The tale is the map that is the territory.
You must remember this.
- from the notebooks of Mr. Ibis" – Neil Gaiman, American Gods

I will be perfectly honest – what interested me most about the archive visit was not the process of archival or even the contents archived (though waving around George Szell’s conducting baton while intoning Wingardium Leviosa! was tremendous fun), but rather the philosophy behind the archivist’s job: What gets saved? Why save anything? How does one catalogue what one has saved? What’s the purpose of the archive?

I’ll deal mostly with the last, because it really is the driving force behind all the others. The archivist is motivated by two somewhat exclusionary goals: to preserve the integrity of the archive’s contents for as long as possible, and to aid deserving persons in their research. The clash, in this case, stems from the second law of thermodynamics: that great bogeyman, entropy. The only way to preserve the archive unto the ages is to keep it far away from destructive forces, like bright light, oxygen, and above all people. Of course, to do so is to defeat the second purpose, for an archive that goes unread is of use to nobody at all. The successful fulfillment of the archivist’s role is, as Mr. Ibis puts it, a balancing act.

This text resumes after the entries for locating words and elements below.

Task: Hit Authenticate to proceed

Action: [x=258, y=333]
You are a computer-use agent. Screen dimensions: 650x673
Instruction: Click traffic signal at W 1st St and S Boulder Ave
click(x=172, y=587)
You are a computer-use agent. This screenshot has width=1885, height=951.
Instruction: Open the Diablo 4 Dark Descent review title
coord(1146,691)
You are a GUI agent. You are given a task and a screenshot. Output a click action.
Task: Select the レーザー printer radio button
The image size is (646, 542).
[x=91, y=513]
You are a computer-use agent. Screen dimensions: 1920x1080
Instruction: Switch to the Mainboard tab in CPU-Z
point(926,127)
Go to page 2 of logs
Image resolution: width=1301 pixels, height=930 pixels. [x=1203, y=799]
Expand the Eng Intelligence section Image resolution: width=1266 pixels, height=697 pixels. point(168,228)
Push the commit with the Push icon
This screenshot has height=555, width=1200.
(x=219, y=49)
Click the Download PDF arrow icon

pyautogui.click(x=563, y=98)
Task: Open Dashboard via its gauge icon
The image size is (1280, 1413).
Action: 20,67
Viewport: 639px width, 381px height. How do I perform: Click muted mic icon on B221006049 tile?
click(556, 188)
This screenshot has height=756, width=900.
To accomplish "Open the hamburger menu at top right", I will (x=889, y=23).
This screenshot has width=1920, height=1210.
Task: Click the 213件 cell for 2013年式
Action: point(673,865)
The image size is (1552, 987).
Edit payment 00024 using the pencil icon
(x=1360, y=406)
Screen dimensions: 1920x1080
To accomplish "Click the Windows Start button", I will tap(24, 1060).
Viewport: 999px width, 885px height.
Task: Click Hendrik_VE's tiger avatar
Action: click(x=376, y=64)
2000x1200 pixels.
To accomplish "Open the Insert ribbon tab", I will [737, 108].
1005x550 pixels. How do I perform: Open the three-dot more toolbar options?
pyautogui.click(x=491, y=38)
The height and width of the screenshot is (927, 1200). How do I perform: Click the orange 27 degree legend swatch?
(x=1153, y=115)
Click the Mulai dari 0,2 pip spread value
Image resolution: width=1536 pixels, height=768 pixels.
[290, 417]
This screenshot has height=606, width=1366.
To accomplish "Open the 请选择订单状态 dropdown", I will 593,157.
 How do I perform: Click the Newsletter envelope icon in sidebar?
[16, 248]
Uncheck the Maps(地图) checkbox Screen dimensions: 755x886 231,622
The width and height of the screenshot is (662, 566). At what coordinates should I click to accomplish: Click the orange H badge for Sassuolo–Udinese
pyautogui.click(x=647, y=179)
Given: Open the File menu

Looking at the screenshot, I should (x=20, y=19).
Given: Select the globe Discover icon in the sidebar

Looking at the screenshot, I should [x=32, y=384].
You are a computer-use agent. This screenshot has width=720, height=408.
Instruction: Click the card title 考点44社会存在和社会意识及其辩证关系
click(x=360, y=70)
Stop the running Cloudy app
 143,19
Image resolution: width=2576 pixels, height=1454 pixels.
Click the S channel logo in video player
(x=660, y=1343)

The archival job is, however, rapidly changing. Once the materials’ descriptions are uploaded to a computer system, the researcher’s job of cross-referencing becomes a matter of minutes or hours instead of days or weeks. Advances in scanning technology, automated handwriting interpretation, and cheap memory mean that, within a century at most, there will be no documents that will not be able to be preserved forever with perfect accuracy. This, of course, will bring with it a whole host of accompanying dilemmas: an enterprising hacker will be able to change the past if he is willing to do the work. But for now, with any scans stored as images rather than interpreted text, modification is much harder to do, as is an automated search of those documents. Researchers continue to rely on abstracts that archivists draw up after a cursory perusal of the document. But the sheer weight of the data that is being continuously generated is staggering. Increasing reliance on email as a mode of intra-office communication means that workers are suddenly creating many times the paper trail they once were. Archivists today need to perform a sort of triage, as it were – what stays and what goes? What is worth saving? Will future generations have a burning desire to know the details of the fourteenth annual coffee party?

I believe firmly that the increasing reliance on computers is a net positive. I am a staunch supporter of open access to information, something that many historical archives are simply unable to grant because of the physical implications of such an idealistic action. Should they do so, they would presently find that they no longer have an archive, but a mass of disintegrating tree innards. Being able to quickly and automatically preserve documents allows resolution of the archivist’s conflicting goals, describing the tale of our past as well as humanly possible.